> **YOUR INSTRUCTIONS**: Starting with the first line, output the data exactly through to the end.

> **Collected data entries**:

"""

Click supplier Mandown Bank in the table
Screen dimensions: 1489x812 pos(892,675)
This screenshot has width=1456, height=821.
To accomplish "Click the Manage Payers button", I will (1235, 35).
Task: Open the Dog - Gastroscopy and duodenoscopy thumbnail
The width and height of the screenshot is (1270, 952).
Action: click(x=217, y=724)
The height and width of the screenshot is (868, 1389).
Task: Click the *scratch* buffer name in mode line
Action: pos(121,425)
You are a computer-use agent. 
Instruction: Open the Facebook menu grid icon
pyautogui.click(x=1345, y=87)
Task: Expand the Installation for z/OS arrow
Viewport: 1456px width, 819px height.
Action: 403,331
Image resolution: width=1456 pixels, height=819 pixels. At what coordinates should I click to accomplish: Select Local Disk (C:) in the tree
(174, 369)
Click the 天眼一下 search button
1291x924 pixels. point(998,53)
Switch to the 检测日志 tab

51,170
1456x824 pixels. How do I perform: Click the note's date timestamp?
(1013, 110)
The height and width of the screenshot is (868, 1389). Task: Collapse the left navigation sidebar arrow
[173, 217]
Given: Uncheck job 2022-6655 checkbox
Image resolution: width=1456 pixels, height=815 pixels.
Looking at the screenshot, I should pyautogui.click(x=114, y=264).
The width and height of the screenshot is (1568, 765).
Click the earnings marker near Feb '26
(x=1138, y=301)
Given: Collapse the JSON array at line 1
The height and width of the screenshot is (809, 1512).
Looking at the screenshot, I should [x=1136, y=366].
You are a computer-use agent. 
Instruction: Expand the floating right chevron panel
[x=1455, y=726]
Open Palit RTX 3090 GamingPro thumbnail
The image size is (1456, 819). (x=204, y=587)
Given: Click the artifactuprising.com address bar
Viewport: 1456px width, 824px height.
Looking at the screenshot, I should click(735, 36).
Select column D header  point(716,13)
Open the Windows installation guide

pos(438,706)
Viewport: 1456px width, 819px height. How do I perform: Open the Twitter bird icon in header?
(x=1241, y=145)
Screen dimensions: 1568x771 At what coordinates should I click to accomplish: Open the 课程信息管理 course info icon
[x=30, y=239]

"""

> **TASK SOLUTION**:
Click supplier Mandown Bank in the table
Screen dimensions: 1489x812 pos(892,675)
This screenshot has width=1456, height=821.
To accomplish "Click the Manage Payers button", I will (1235, 35).
Task: Open the Dog - Gastroscopy and duodenoscopy thumbnail
The width and height of the screenshot is (1270, 952).
Action: click(x=217, y=724)
The height and width of the screenshot is (868, 1389).
Task: Click the *scratch* buffer name in mode line
Action: pos(121,425)
You are a computer-use agent. 
Instruction: Open the Facebook menu grid icon
pyautogui.click(x=1345, y=87)
Task: Expand the Installation for z/OS arrow
Viewport: 1456px width, 819px height.
Action: 403,331
Image resolution: width=1456 pixels, height=819 pixels. At what coordinates should I click to accomplish: Select Local Disk (C:) in the tree
(174, 369)
Click the 天眼一下 search button
1291x924 pixels. point(998,53)
Switch to the 检测日志 tab

51,170
1456x824 pixels. How do I perform: Click the note's date timestamp?
(1013, 110)
The height and width of the screenshot is (868, 1389). Task: Collapse the left navigation sidebar arrow
[173, 217]
Given: Uncheck job 2022-6655 checkbox
Image resolution: width=1456 pixels, height=815 pixels.
Looking at the screenshot, I should pyautogui.click(x=114, y=264).
The width and height of the screenshot is (1568, 765).
Click the earnings marker near Feb '26
(x=1138, y=301)
Given: Collapse the JSON array at line 1
The height and width of the screenshot is (809, 1512).
Looking at the screenshot, I should [x=1136, y=366].
You are a computer-use agent. 
Instruction: Expand the floating right chevron panel
[x=1455, y=726]
Open Palit RTX 3090 GamingPro thumbnail
The image size is (1456, 819). (x=204, y=587)
Given: Click the artifactuprising.com address bar
Viewport: 1456px width, 824px height.
Looking at the screenshot, I should click(735, 36).
Select column D header  point(716,13)
Open the Windows installation guide

pos(438,706)
Viewport: 1456px width, 819px height. How do I perform: Open the Twitter bird icon in header?
(x=1241, y=145)
Screen dimensions: 1568x771 At what coordinates should I click to accomplish: Open the 课程信息管理 course info icon
[x=30, y=239]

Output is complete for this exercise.